I have a friend in Finland who understands a lot about military history and he was quite anxious in the early part of last year. The whole country was worked up. When an army is fully committed in one theater and it isn't going well, the last thing they are likely to do is open another theater, and my friend knew that intellectually, but he was still scared and running towards NATO.
The US isn't driving eastward expansion of NATO, Russia is.
I'm very skeptical of anything related to Glenn Beck, but the poster lost me completely in the first paragraph with the old, wrong chestnut blaming the US for NATO expansion. Anyone championing that is either misinformed or has a political agenda going on.
Among the political agendas are to attack the current administration, but also there is an isolationist movement in the US who completely miss the lessons of history. The US was the dominant economy in the world after WW I by a large margin. The job of the world's next super power was essentially there for the taking. France and the UK snubbed everyone at the peace conference trying to continue the Great Game, but really it was time for the mantle to be passed.
Instead of pressing the issue, Woodrow Wilson (who got very ill at the peace conference and never fully recovered) gave up and went home. The US became very isolationist and tried to pull back from European politics completely. Though it still remained involved in politics on the other side of the world. Sentiment in the US was basically, "screw them". The power vacuum left from the US' lack of involvement allowed nationalist movements to take hold in Italy, Spain, and Germany. US involvement probably couldn't have stopped the internal politics, but may have stopped them from pouring out across their borders on their neighbors.
For a small, weak country, being isolationist isn't such a bad thing. Especially if natural terrain helps keep you neutral like Switzerland or the US. Up until the late 19th century the US was not powerful enough to be a major player on the world stage. It was growing to fill the continent and most of it's economic output was pouring into that effort. Once the frontiers were settled and the industrial revolution took off, the US quickly became the producers of everything. Controlling the middle part of a large continent with the best internal river system in the world, abundant resources, and a growing industrial base, the US was destined to become a dominant power in the 20th century. But for most of the 19th it was not a major player and far enough away from the rest of the world that it could mostly ignore the rest of the world's politics and they could ignore it.
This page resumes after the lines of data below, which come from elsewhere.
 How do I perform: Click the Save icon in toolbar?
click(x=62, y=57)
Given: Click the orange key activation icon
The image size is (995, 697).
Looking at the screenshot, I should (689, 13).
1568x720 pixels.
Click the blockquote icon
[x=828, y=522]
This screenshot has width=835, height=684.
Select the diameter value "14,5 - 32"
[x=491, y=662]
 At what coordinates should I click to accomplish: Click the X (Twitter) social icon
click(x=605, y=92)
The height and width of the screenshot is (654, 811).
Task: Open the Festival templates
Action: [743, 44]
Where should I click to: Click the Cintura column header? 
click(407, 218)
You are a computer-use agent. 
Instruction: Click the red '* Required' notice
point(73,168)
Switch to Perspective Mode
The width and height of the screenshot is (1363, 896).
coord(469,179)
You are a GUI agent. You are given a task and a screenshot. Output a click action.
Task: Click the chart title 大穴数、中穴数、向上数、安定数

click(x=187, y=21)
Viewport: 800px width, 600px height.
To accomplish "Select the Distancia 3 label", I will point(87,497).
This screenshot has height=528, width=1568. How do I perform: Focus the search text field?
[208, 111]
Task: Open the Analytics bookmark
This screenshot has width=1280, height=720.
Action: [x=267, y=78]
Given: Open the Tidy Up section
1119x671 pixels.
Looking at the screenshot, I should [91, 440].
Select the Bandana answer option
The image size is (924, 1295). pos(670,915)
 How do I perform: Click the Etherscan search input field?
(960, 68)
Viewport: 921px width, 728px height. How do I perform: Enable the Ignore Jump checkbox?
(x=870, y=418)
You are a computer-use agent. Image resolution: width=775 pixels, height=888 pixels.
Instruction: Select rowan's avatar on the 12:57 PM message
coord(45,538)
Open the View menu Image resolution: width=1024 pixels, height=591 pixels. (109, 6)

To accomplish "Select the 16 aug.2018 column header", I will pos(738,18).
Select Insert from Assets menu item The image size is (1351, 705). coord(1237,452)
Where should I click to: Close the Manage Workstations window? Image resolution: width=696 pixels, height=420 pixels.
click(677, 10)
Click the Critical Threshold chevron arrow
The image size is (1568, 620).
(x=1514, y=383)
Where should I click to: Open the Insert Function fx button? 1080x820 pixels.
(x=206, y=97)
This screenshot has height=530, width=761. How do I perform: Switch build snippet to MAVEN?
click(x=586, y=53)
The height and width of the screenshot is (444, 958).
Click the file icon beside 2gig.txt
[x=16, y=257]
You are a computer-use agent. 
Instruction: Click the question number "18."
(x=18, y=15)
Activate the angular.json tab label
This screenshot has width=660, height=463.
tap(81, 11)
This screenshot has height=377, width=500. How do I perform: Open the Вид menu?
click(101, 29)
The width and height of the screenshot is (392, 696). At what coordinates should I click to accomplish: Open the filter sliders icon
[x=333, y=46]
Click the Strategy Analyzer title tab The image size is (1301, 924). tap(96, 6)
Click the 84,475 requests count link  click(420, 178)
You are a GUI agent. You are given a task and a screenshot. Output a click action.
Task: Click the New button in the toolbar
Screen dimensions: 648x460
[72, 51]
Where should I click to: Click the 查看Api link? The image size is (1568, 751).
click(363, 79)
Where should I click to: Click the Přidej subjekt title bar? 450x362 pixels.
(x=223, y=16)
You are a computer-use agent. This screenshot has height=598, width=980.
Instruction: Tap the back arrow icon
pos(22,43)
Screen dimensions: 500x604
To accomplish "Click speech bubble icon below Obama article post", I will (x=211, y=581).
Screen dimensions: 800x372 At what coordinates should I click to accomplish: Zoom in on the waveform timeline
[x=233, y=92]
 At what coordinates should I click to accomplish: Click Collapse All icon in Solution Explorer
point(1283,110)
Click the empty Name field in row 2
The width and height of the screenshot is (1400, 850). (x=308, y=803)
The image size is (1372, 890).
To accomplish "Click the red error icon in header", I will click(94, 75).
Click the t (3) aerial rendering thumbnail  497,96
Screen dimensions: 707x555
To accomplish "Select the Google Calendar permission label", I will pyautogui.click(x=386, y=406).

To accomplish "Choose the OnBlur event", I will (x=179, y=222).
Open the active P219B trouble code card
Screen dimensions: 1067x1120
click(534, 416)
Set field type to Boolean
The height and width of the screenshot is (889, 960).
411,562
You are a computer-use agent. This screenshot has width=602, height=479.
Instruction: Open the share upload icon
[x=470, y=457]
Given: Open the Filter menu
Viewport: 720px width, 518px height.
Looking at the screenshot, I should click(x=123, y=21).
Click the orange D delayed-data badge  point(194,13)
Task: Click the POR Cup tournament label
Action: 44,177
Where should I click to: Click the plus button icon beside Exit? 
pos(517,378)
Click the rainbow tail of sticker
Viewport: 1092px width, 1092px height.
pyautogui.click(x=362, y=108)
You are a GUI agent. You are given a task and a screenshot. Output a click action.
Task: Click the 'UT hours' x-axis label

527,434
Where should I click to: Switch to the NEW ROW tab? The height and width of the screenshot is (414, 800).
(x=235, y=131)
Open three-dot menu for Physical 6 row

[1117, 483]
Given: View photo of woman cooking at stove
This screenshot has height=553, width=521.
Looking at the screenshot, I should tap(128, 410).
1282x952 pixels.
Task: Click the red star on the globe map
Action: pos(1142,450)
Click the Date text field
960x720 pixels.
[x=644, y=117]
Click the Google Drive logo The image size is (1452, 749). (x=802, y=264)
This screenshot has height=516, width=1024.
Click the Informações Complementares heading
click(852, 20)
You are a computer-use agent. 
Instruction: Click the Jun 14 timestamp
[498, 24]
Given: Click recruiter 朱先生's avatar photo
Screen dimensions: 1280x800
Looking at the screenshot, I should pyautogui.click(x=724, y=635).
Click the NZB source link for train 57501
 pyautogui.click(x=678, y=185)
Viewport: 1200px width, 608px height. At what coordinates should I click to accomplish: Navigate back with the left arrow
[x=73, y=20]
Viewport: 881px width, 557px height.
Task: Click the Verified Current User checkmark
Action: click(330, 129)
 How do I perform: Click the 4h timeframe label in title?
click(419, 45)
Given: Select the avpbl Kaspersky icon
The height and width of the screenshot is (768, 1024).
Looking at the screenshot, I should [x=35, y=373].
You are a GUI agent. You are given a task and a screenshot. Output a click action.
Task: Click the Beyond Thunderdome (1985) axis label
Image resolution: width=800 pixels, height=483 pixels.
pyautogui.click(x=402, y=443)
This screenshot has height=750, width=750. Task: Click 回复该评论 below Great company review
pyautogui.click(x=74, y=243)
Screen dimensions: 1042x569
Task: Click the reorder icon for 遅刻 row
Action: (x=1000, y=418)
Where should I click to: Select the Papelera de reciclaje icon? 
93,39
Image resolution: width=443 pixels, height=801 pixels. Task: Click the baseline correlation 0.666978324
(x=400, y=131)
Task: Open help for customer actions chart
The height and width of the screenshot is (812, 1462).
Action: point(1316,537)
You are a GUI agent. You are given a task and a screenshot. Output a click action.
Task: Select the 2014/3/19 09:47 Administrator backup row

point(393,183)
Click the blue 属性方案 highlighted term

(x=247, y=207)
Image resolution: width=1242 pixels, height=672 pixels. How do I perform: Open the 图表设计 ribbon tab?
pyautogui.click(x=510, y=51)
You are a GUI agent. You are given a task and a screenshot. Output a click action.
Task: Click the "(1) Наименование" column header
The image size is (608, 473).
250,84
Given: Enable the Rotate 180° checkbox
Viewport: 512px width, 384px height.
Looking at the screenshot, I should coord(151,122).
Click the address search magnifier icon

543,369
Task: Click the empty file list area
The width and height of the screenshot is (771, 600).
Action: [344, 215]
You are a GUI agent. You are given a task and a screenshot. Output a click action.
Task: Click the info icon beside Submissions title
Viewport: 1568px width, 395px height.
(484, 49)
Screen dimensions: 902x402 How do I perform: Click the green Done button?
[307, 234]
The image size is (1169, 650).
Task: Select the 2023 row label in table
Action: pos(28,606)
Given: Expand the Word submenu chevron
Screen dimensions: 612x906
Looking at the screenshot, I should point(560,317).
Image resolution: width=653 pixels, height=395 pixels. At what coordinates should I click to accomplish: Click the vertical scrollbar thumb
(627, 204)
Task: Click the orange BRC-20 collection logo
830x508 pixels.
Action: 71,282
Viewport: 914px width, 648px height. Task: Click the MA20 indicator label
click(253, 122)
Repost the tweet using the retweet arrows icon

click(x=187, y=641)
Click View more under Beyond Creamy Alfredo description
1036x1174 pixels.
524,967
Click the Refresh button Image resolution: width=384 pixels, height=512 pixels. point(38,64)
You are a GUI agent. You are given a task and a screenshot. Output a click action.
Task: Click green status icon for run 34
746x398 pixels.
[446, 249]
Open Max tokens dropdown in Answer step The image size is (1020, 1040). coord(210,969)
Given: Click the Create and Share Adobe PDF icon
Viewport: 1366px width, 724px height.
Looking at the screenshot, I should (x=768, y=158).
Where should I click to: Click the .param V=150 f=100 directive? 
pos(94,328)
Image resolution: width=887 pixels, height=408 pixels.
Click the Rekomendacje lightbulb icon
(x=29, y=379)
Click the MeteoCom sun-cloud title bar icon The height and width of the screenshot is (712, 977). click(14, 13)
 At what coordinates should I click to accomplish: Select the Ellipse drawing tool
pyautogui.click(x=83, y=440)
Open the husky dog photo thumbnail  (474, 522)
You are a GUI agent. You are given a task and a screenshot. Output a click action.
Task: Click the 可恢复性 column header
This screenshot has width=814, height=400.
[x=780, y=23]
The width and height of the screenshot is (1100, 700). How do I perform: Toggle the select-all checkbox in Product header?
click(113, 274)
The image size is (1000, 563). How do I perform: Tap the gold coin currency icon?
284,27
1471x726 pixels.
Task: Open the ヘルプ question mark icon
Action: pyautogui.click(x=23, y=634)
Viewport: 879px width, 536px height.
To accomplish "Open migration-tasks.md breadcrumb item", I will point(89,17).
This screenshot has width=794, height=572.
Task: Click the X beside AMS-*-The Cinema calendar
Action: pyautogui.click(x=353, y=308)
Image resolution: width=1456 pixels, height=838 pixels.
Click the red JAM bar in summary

The isolationist movement in the US is an attempt to go back to a state whose time has passed. The US can't be isolationist any more. To try would likely destabilize the entire planet. Now the US could also do better in its working on the world stage. The invasion of Iraq was a massive mistake and Afghanistan was initially the correct move (take out al Qaeda), but it was badly botched and turned into a quagmire. Vietnam was a mistake too. And there are other things the US has done wrong.
I don't have access to the types of intelligence the Biden administration has. There may be some very valid geopolitical reasons that the US has moved as slowly as it has in providing equipment to Ukraine, or it may be the administration is just being too cautious, but the administration is doing the right thing IMO.
The US has talked about righteous causes and people like Glenn Beck were singing the praises of some very flawed "heroes" like the Contras or other nasties who claimed to be fighting the anti-communism fight to get US help when really they were just the other nasties trying to take out the nasties who conveniently aligned themselves with Moscow for the same convenience. I have heard a lot of talk from US political figures about "freedom fighters" over the years.
Now comes along a real cause where an emerging liberal democracy is invaded by Russia with no provocation and they are fighting for all those values the champions of freedom fighters in the past claimed they stood for. My partner has read many accounts on Twitter of Ukrainians who take inspiration from the American Revolution and want to turn Ukraine into the United States of eastern Europe. After decades of bogus stories about freedom fighters standing up for the righteous cause, one finally comes along and because the guy in the White House is from the wrong party and their last guy idolized the bad guys in this, all they can do is criticize.